April 23rd, 2011One of the hardest parts of covering the Legislature is contacting people. It’s hard enough to get them on the phone, and it’s even harder to know how to plan your schedule around them calling.
Of course, this is compounded by the fact that I don’t have a cell signal in the office, which leaves me with the perpetual problem of trying to figure out what number to have them call, when to tell them to call, which one to call first, etc.
Invariably, I mess this process up. Sometimes to the nth degree.
Case in point, yesterday I called the vice provost at the University of North Texas for a story I was working on. She wasn’t available, so I gave the secretary my cell number, and said I would be in the office later in the afternoon.
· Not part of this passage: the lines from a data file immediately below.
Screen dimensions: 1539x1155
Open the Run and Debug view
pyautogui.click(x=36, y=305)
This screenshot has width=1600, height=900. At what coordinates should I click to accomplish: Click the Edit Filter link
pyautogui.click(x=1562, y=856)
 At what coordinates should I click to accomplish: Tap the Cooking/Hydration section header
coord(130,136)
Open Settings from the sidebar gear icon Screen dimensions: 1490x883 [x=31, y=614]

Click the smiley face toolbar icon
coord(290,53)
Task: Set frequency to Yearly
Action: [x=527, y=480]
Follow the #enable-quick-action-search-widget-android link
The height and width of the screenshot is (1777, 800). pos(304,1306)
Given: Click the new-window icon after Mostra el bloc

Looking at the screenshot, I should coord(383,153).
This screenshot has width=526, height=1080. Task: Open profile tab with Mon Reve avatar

Not expecting an immediate call, I ran to get my hair cut.
Bad idea.
Apparently I don’t get a cell signal in Pro Cuts, either, because when she called me back a few minutes later, it didn’t ring and went to my voicemail.
Or, at least it tried to go to my voicemail.
For some reason my phone decided to forward my calls to a 16-year-old acquaintance of mine. So a confused UNT vice provost is talking to an even more confused 16-year-old.
Thankfully she called the office and I got in touch with her before she left the office for the day…and, thus, another chapter was written in the source phone tag annals.